Hoy mismo estuve observando a mi hijo, ya con cuatro años, en el parque infantil: recorrió como veinte veces seguidas el mismo recorrido de obstáculos, saltando por entre la cuerdas, trepando por las maderas y resbalando por el poste de hierro; cada vez lo hacía con mayor desempeño hasta llegar a dominar perfectamente todo el castillo infantil sintiéndose más rápido, ágil y pleno. El golpe en la cabeza al caerse desde el poste no le hizo cesar en su empeño, animado por mí restando importancia al dolor del accidente y poco a poco consiguió subir hasta el límite de la construcción infantil, lugar al que nunca antes había llegado. Una vez encaramado arriba me miró con rostro de satisfacción y me mostró el pulgar hacia arriba describiendo su satisfacción personal y su estado de ánimo pleno. Estos instantes de mi paternidad resultan ser gigantes, extremos y dichosos. Comprobar que tu hijo disfruta con un esfuerzo y consigue su humilde objetivo se convierte en un ejemplo básico de lo que debe ser su proceso educativo: un reto permanente, la búsqueda del placer en el esfuerzo cotidiano, el inconformismo desde una visión subjetiva, la mejora basada en la atención plena en una actividad.

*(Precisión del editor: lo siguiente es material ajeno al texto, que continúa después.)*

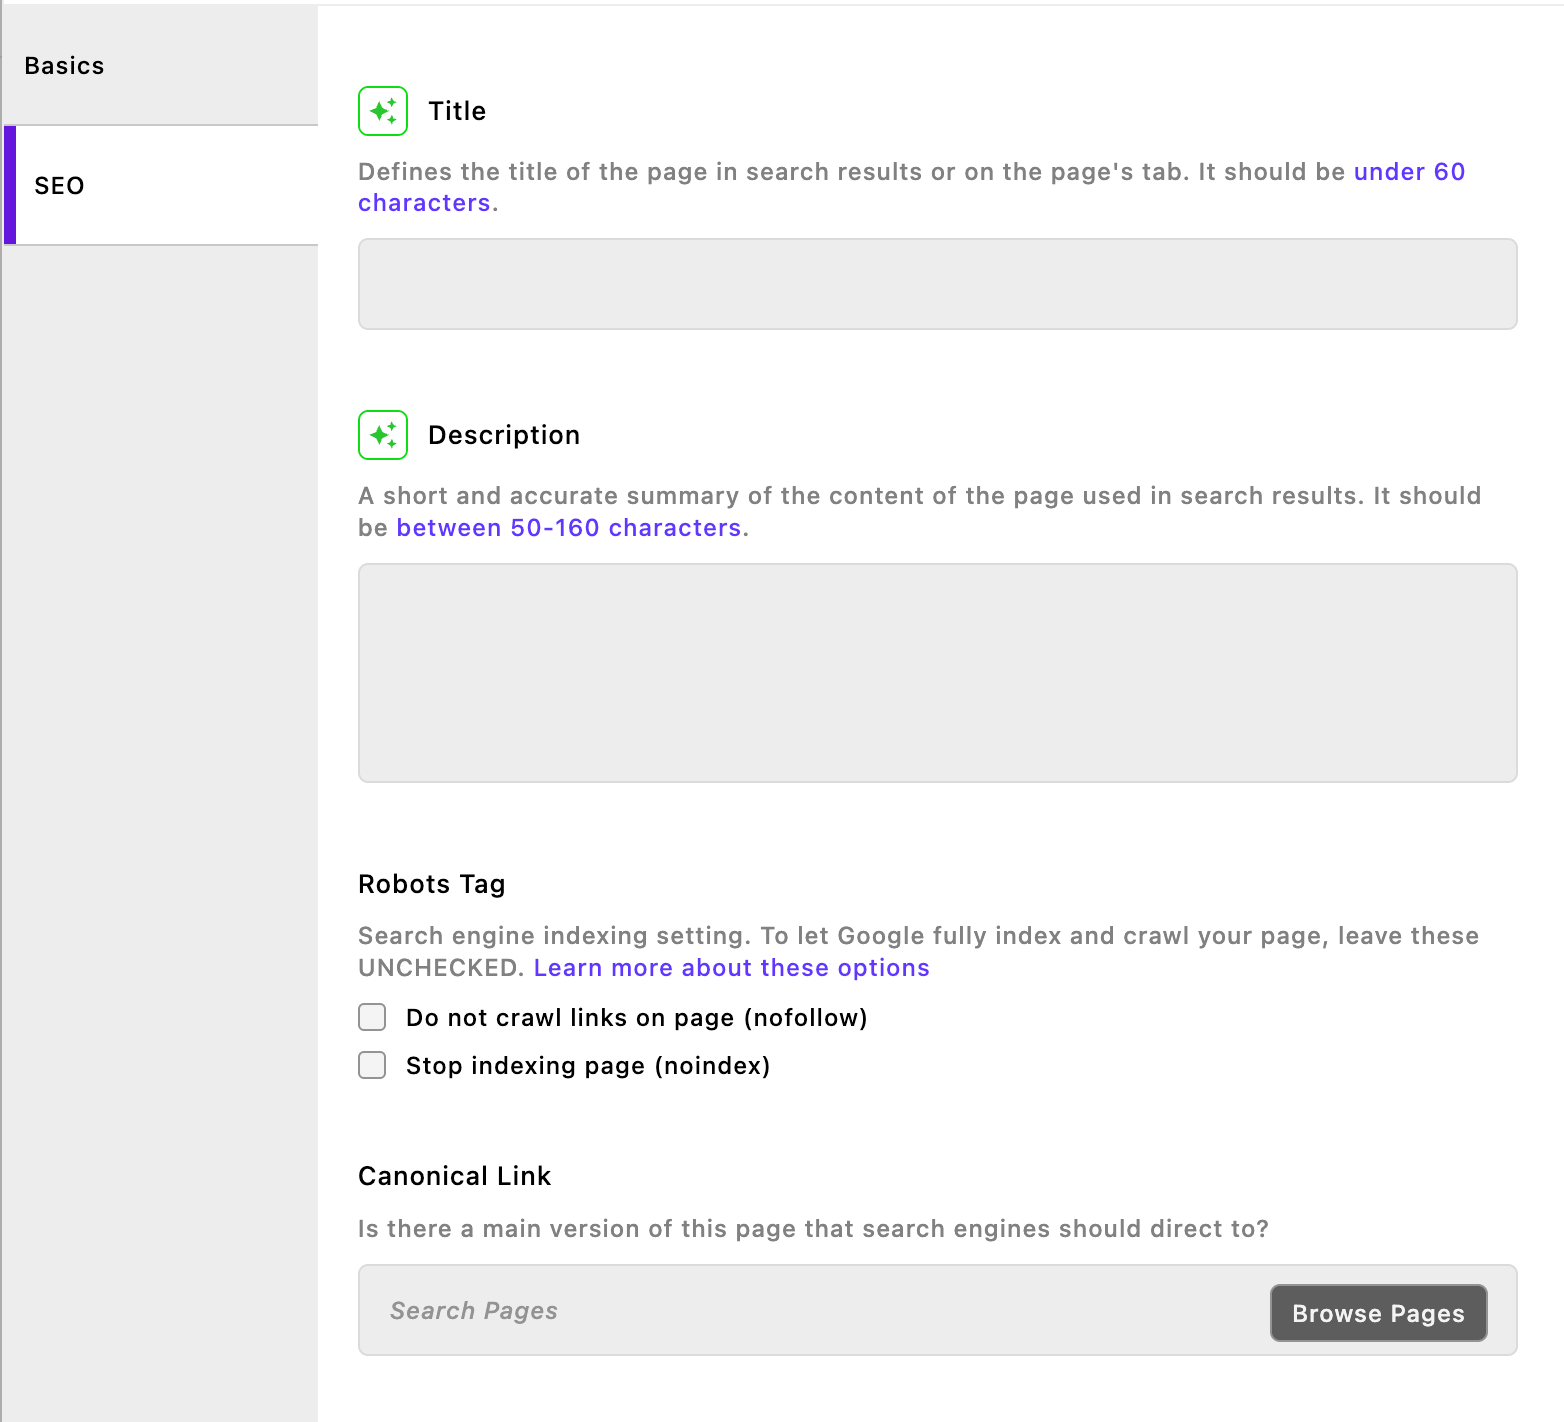Select the SEO tab
The image size is (1564, 1422).
pyautogui.click(x=60, y=186)
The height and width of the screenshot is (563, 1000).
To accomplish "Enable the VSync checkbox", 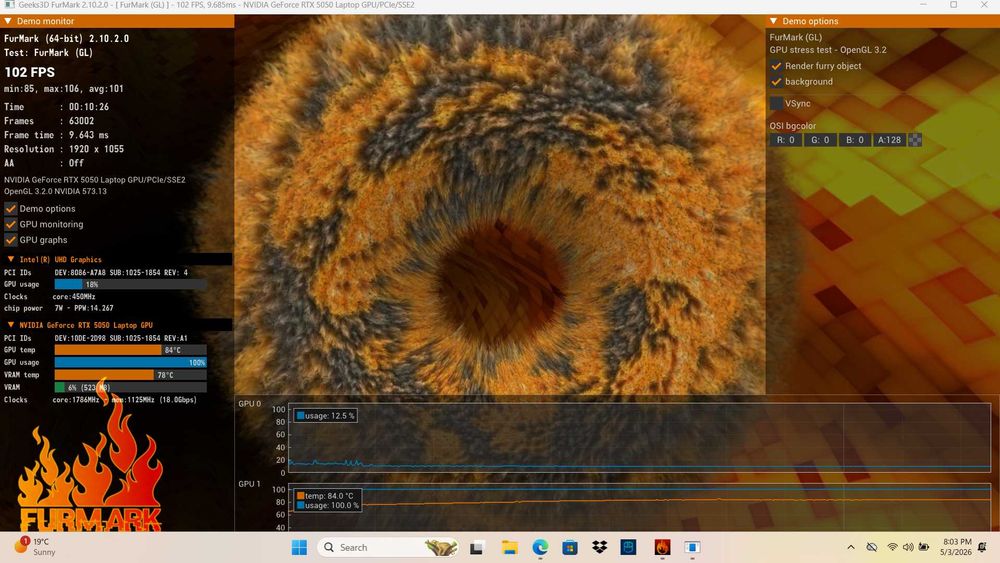I will pos(776,103).
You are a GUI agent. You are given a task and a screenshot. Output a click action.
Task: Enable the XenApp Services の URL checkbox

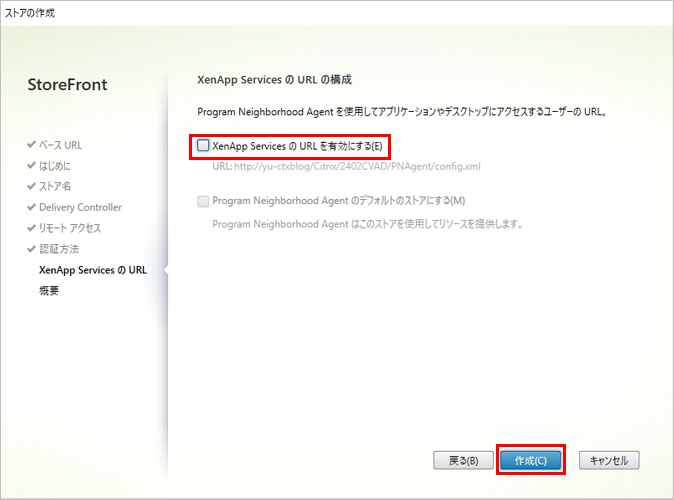204,146
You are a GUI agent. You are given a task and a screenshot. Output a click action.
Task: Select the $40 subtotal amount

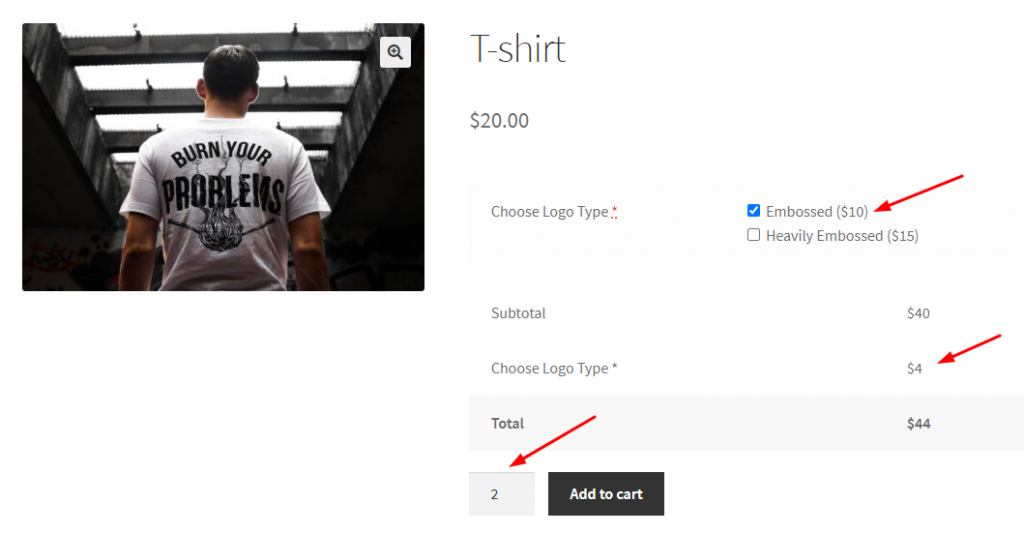918,313
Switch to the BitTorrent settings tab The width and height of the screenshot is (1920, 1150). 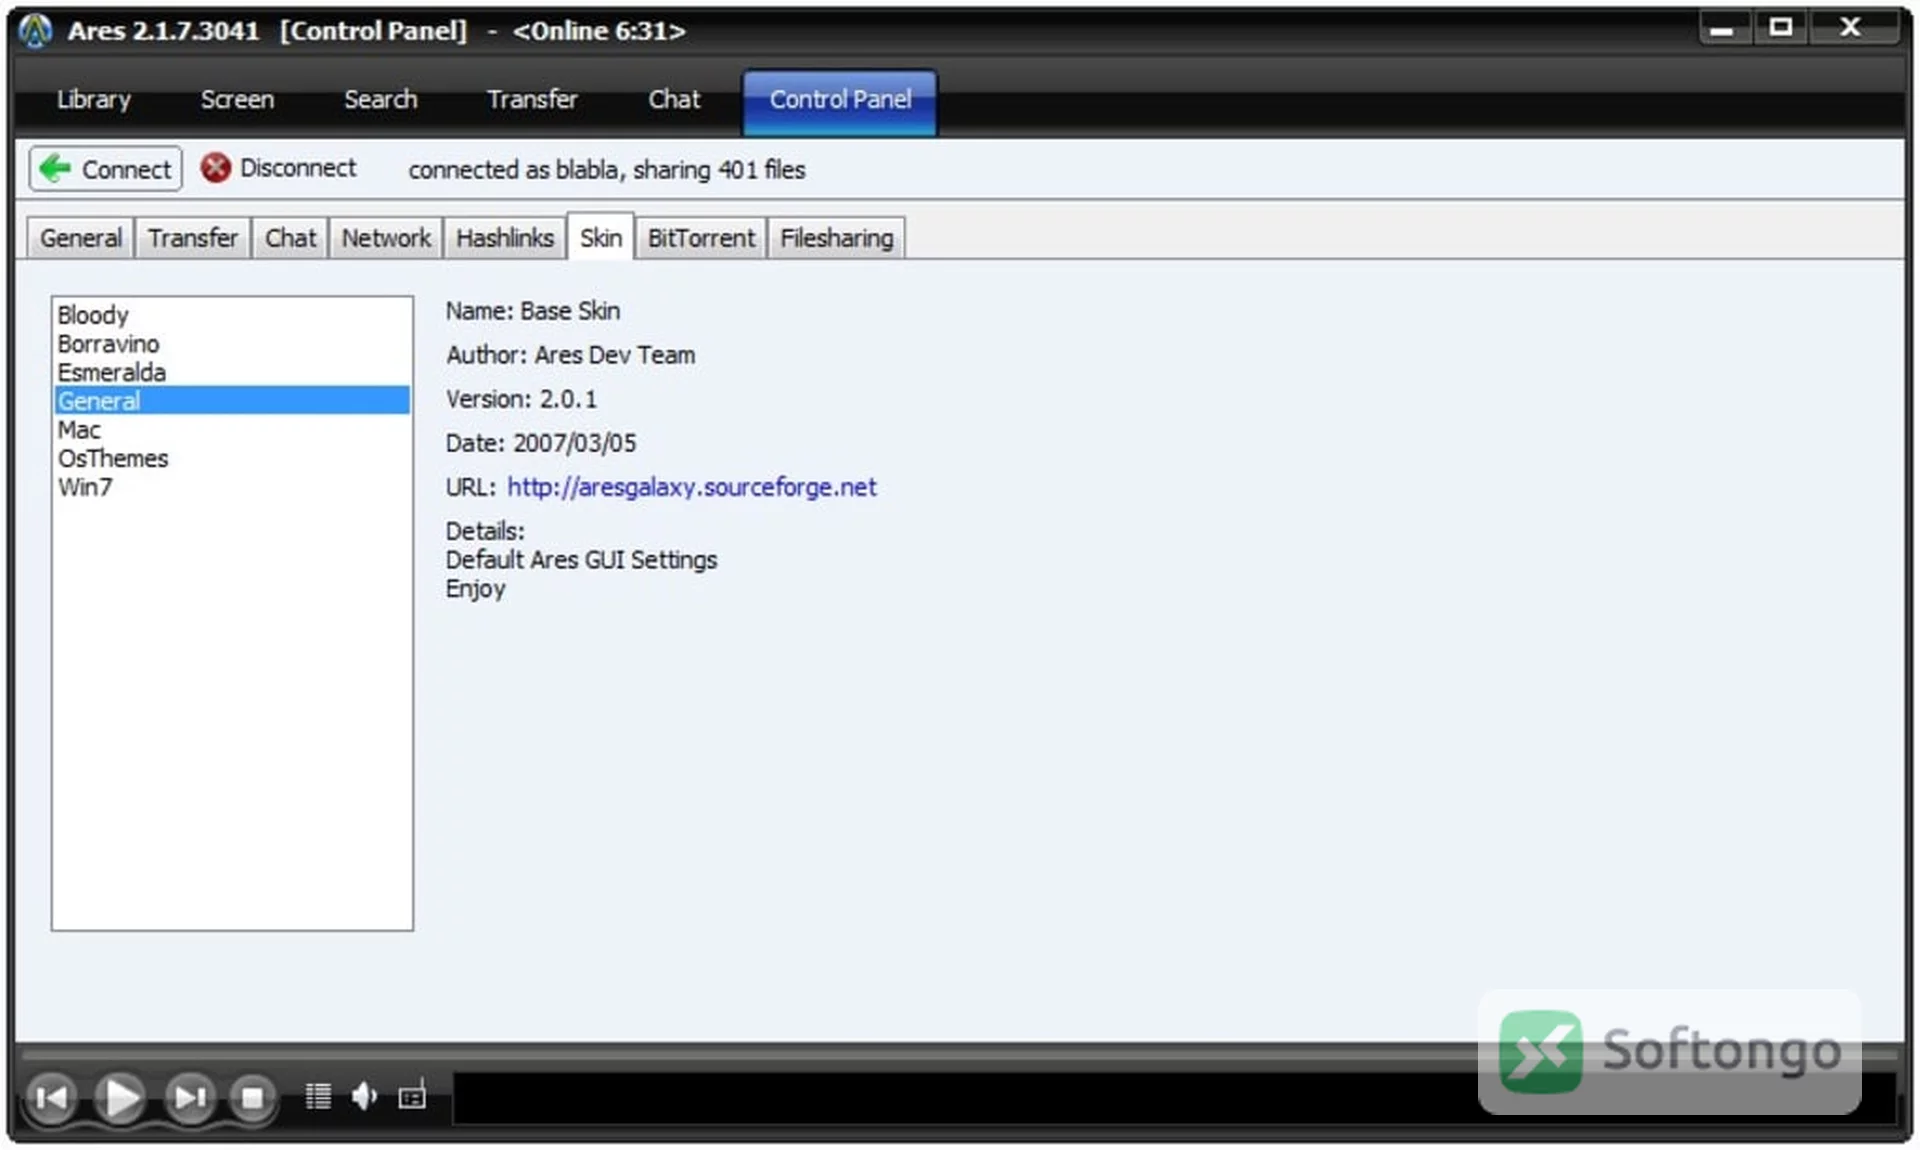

Hoy mismo me he propuesto releer al autor de "Fluir" (qué complicación escribir su apellido) para recordar que la paternidad y la educación deben basarse en el placer de aprender centrados en la adquisición de las habilidades de concentración y en la idea del reto cotidiano. Dicho de otro modo: animamos a nuestros hijos en sus quehaceres cotidianos por muy inservibles que nos parezcan a nosotros?; permitimos que se tomen el tiempo necesario para concentrarse en una sola tarea durante mucho tiempo en una era en la que la multiplicidad de estímulos no nos permite a los adultos sentir el " aquí y ahora" por más que unos minutos? Les confieso ahora que escribiendo estas líneas, a medianoche, en silencio y ante una cerveza negra he estado fluyendo como hacía tiempo que no lo hacía.